Depuis 2010, j’entame un projet de rapprocher les gens d'origine divers à travers le plein air, à travers l'Association Récréative Milton-Parc (http://www.miltonpark.org/), un organisme sans but lucratif à Montréal. Originaire d'Ottawa, j’ai toujours trouvé que le plein air était le meilleur moyen de se sentir à l'aise dans un nouvel endroit. Lorsque j’ai habité en France, au Monténégro et maintenant au Québec, j’ai eu le plaisir de participer aux clubs de randonnée, de kayak et de canot-camping. Maintenant je souhaite partager tout le bonheur des loisirs de plein air ici au Québec avec les nouveaux arrivants de tout statut, y compris le ski de fond, la raquette, le canot-camping, le kayak, la randonnée, etc. 

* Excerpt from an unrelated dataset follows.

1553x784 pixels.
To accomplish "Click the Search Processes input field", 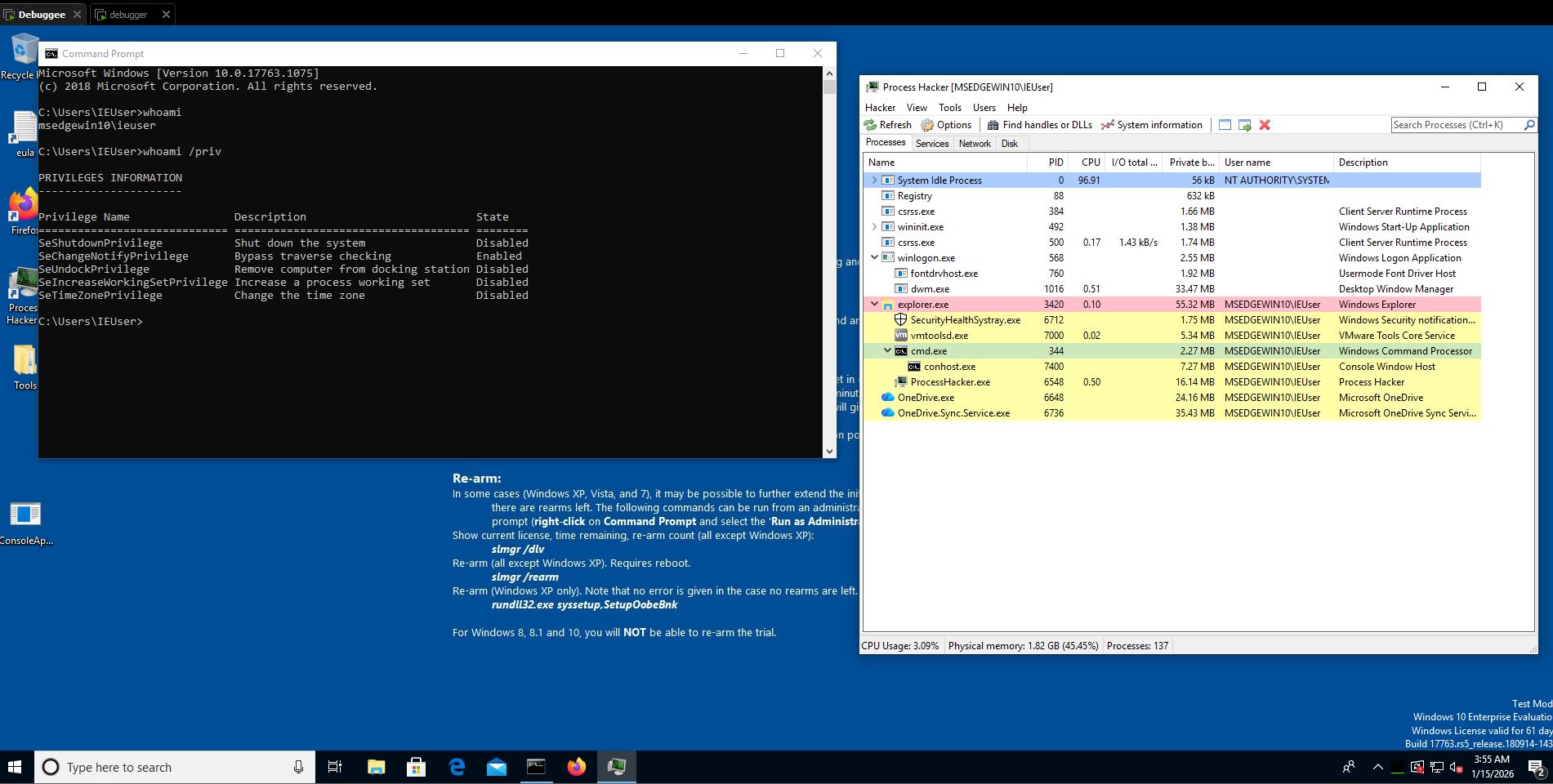I will [1456, 125].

Since 2010, I have been spearheading an outdoor recreation 'for newcomers and everyone' in Montreal, via the Milton Park Recreation Association (http://www.miltonpark.org/), a local non-profit organisation. I have always found that outdoor recreation is a great way to get to know a new place. Originally from Ottawa, I have also lived in France, Montenegro and now Quebec, where I was part of local hiking, kayaking and canoe-camping clubs. Now I aim to share the ‘best’ of Quebec with newcomers through activities including cross-country skiing, snowshoeing, canoe-camping, kayaking and hiking.